→ PROMPT
The required output is the exact run of lines below that opens at the line with "[Menge erhöhen] (313, 1262)" and closes at the line with "Ο Ιατρός (528, 132)".

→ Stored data
● ● ● ● ●
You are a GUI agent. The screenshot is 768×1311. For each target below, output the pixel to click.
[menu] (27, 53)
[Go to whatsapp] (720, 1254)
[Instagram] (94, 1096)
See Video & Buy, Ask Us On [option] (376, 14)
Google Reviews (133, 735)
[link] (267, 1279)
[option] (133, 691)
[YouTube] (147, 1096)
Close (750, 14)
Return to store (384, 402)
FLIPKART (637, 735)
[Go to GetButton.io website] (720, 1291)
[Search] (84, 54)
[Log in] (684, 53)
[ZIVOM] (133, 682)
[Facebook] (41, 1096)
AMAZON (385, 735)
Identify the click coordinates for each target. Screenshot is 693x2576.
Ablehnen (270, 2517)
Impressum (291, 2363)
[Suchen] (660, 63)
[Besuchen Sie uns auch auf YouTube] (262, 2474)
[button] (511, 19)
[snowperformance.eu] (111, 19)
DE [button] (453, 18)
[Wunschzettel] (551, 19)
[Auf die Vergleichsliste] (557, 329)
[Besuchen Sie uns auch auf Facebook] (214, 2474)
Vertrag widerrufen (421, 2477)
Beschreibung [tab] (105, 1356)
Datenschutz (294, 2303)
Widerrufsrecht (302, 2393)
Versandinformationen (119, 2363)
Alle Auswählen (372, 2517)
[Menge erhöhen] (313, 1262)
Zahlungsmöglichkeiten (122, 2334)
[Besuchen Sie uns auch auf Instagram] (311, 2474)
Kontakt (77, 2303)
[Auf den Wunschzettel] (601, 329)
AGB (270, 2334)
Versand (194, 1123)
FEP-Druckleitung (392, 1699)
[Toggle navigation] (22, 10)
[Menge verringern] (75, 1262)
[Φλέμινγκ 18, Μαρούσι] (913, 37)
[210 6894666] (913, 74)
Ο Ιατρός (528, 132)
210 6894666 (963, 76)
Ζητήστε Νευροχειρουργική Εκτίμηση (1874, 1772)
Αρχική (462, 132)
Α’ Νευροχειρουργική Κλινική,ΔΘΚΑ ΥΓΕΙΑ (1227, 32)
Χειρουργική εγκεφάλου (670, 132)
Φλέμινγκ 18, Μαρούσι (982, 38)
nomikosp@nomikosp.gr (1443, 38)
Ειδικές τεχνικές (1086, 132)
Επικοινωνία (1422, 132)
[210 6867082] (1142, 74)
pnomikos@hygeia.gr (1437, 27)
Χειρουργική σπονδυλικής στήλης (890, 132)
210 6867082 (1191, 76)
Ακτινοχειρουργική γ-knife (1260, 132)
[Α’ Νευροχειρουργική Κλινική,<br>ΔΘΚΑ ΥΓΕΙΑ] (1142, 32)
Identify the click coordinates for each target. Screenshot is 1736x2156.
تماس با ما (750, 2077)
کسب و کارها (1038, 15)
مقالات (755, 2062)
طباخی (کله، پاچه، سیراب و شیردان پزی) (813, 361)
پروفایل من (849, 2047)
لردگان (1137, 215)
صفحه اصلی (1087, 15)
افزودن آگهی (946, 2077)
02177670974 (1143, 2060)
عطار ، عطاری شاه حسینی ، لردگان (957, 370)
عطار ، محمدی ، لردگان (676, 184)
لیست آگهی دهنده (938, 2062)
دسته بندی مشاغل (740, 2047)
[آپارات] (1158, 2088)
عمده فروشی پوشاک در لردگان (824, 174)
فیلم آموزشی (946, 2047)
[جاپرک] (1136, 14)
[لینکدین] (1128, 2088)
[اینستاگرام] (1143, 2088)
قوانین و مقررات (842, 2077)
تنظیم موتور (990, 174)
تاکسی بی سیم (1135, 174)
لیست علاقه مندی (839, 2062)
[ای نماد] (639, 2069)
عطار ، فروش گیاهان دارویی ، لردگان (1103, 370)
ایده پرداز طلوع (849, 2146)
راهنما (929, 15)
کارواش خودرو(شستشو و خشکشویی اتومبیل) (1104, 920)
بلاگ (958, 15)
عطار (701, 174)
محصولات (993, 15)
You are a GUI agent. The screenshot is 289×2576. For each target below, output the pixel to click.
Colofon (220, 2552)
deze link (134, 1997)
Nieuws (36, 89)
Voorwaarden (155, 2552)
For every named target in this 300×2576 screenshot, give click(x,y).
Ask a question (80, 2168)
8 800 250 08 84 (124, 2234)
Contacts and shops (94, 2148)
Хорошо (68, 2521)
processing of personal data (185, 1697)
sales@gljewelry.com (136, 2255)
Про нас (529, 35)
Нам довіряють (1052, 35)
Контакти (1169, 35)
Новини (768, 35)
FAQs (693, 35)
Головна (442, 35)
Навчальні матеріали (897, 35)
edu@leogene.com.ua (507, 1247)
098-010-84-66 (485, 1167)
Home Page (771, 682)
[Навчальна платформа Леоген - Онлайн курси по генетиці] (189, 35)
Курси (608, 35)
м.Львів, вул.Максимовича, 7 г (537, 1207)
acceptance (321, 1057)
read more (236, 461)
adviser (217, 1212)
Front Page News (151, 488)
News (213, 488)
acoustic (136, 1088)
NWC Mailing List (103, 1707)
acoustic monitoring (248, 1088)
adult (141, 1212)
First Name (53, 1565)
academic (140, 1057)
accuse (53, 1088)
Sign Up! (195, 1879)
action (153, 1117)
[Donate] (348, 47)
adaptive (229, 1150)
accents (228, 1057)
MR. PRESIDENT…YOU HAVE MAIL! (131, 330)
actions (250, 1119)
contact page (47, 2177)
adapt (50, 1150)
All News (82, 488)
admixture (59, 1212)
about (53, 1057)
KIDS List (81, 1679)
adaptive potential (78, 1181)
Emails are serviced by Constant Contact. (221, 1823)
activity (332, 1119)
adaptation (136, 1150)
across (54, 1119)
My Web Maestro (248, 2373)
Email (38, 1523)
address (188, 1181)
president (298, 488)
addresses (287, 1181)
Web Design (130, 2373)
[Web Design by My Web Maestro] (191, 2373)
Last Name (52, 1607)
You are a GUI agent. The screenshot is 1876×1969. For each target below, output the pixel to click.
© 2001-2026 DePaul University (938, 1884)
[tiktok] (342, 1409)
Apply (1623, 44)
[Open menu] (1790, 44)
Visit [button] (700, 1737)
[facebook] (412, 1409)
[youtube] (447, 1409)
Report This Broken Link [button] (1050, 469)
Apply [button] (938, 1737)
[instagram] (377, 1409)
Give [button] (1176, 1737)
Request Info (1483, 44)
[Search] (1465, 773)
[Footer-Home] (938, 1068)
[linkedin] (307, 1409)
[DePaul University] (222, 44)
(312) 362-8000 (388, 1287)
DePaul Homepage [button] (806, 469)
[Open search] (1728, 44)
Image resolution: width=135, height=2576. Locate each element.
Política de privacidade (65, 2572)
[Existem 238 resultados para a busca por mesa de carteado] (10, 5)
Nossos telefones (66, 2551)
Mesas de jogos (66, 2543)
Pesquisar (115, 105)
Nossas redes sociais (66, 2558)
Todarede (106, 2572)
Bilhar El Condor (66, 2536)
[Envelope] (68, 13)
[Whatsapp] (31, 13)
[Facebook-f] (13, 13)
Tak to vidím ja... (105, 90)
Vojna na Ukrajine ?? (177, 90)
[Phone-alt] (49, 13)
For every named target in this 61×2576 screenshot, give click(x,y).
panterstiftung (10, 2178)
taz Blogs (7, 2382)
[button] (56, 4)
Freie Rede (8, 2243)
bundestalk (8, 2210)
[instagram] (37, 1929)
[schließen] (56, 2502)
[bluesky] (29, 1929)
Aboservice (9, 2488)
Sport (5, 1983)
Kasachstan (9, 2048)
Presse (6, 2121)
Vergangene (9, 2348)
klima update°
● ● ● ● ●
→ OUTPUT FOR THIS TASK
[Menge erhöhen] (313, 1262)
Zahlungsmöglichkeiten (122, 2334)
[Besuchen Sie uns auch auf Instagram] (311, 2474)
Kontakt (77, 2303)
[Auf den Wunschzettel] (601, 329)
AGB (270, 2334)
Versand (194, 1123)
FEP-Druckleitung (392, 1699)
[Toggle navigation] (22, 10)
[Menge verringern] (75, 1262)
[Φλέμινγκ 18, Μαρούσι] (913, 37)
[210 6894666] (913, 74)
Ο Ιατρός (528, 132)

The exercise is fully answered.